I can give an example where this could be useful, I once worked on a node-app that couldn't use clustering mode because reasons and we only had 1 server running this particular piece of code. It turned out that we had a bug that made the node app crash whenever a user posted some invalid data. The problem here was that the app itself was a SPA and the users could just keep on posting even if it failed and they did in frustration.

So then app crashed and took a few seconds to reload, then crashed again. This mean that the entire api went down while the user was posting and thus could not respond to any other requests. This would never happen in Elixir and the load would just continue being ok even if 100 users at the same time would keep posting bad data.

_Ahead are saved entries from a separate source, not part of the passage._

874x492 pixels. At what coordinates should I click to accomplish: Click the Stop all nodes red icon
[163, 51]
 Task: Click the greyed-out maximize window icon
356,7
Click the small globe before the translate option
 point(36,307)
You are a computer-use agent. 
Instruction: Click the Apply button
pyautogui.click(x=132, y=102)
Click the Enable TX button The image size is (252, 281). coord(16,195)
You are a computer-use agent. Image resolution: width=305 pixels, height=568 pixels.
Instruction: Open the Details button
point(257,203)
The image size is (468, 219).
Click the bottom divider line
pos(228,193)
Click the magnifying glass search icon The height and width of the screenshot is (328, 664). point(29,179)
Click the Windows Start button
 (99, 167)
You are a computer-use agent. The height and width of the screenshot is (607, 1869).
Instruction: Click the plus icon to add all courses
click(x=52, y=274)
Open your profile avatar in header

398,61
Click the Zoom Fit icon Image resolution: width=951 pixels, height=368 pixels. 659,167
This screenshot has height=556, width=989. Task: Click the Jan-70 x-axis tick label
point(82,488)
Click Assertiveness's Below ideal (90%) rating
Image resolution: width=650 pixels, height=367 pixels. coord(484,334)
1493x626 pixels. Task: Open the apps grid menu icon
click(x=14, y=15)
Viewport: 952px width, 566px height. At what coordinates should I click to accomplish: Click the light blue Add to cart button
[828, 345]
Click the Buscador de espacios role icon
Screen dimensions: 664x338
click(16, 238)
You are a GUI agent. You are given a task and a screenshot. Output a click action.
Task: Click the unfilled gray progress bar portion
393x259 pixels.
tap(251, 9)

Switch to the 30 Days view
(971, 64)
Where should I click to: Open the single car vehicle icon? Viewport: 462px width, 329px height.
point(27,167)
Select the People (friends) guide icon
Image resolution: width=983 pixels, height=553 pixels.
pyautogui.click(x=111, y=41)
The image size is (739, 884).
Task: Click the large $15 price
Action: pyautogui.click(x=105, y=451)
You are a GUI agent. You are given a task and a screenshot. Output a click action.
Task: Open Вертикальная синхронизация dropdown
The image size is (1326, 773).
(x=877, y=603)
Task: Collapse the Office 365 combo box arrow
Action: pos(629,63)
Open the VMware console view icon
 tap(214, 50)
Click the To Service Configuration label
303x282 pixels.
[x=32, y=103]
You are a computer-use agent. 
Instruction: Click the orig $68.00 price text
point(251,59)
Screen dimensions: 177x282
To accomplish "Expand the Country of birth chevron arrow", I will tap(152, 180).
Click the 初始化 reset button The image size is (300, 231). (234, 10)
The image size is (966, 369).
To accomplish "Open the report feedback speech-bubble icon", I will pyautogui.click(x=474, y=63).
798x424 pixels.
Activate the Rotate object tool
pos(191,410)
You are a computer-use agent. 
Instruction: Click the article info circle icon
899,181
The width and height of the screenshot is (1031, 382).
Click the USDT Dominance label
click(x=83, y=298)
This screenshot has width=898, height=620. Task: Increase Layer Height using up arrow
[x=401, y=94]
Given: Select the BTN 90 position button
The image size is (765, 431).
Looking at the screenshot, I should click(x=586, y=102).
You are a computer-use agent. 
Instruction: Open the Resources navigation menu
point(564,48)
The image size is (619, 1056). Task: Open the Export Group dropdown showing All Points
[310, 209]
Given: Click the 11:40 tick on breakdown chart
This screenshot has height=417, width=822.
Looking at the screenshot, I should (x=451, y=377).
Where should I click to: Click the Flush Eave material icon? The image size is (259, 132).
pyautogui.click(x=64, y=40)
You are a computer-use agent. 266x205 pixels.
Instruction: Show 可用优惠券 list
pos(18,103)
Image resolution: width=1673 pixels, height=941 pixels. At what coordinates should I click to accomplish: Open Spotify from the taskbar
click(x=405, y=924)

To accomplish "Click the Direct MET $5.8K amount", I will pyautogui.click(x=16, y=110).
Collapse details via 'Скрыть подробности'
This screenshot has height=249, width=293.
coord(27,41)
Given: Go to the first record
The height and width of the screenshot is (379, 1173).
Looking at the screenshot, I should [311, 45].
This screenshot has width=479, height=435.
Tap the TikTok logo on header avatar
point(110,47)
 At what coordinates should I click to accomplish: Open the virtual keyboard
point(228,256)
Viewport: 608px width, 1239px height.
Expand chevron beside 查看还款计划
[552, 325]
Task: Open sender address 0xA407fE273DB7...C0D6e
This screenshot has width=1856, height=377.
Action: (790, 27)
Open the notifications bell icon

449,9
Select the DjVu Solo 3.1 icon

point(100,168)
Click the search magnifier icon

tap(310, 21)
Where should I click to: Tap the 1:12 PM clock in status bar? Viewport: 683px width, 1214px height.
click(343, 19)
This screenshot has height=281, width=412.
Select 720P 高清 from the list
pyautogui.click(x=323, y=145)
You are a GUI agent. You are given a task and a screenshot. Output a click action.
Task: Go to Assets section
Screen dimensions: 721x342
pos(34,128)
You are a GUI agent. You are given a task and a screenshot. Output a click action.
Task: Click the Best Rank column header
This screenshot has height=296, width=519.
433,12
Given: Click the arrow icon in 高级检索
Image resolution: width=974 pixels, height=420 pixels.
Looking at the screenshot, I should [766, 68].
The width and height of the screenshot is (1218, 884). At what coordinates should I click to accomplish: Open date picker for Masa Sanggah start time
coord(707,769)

The bad thing about Elixir resilience is that it is only applied to application logic. The rest of the time shit can go wrong is just the same as any other app since most elixir projects use the same kind of tooling (postgres, some web server in front etc). Not that many seems to use the built in mnesia database, no downtime deployment etc. The BEAM comes with many cool feature in theory but very few actually utilizes them so this 99.99999% uptime rarely comes into effect. The amount of time I've had downtime on apps because of things in the application logic like the first story I mentioned has been very, very few and most of the time it's something else entirely and that thing does Elixir not really help with most of the time.

Sure you could utilize all the cool features of the BEAM but it seems like in the absolute majority of cases the amount of work is simply too great for it to be worth the time investment required.

Nice article! FTA: "One for one indicates that if a child crashes it, it and only it should be considered when restarting." What is "it" in this context?
What I also like about Elixir is, that it is a sort of nice language. What I mean by that is, that it has convenient language features like tail-call optimization, immutable by default data structures, modules (seemingly proper ones, but I am still learning, so I still need to check things like "Can I limit what a module exports?"), and great pattern matching. Then of course there is the heritage from building on top of BeamVM and Erlang: Lightweight processes. I also prefer having `do` and `end` markers for things, so that one can write expressions inline, like `fn args -> foobar end`. Having such markers enables structural code editing and things like putting the point at the `do` and then by one keyboard shortcut select everything until `end`.
Partially related question:

There was an article about the implementation of supervisors and you can’t use the “let is crash philosophy” in the whole erlang/beam stack but there is a small (loc) implementation in C which has to be proven safely in order for the “let it crash philosophy” to work.

I don’t know if this was the definition and implementation of a supervisor itself or a process itself.

Does anybody know what I mean and which article I am referring to? If so, I would be glad if you could post a link to the article

Elixir seems to be picking up insane steam right now. Every day or two there is a fascinating Elixir post here and its promise seems too good to resist. Has anyone else latched their cart onto this horse?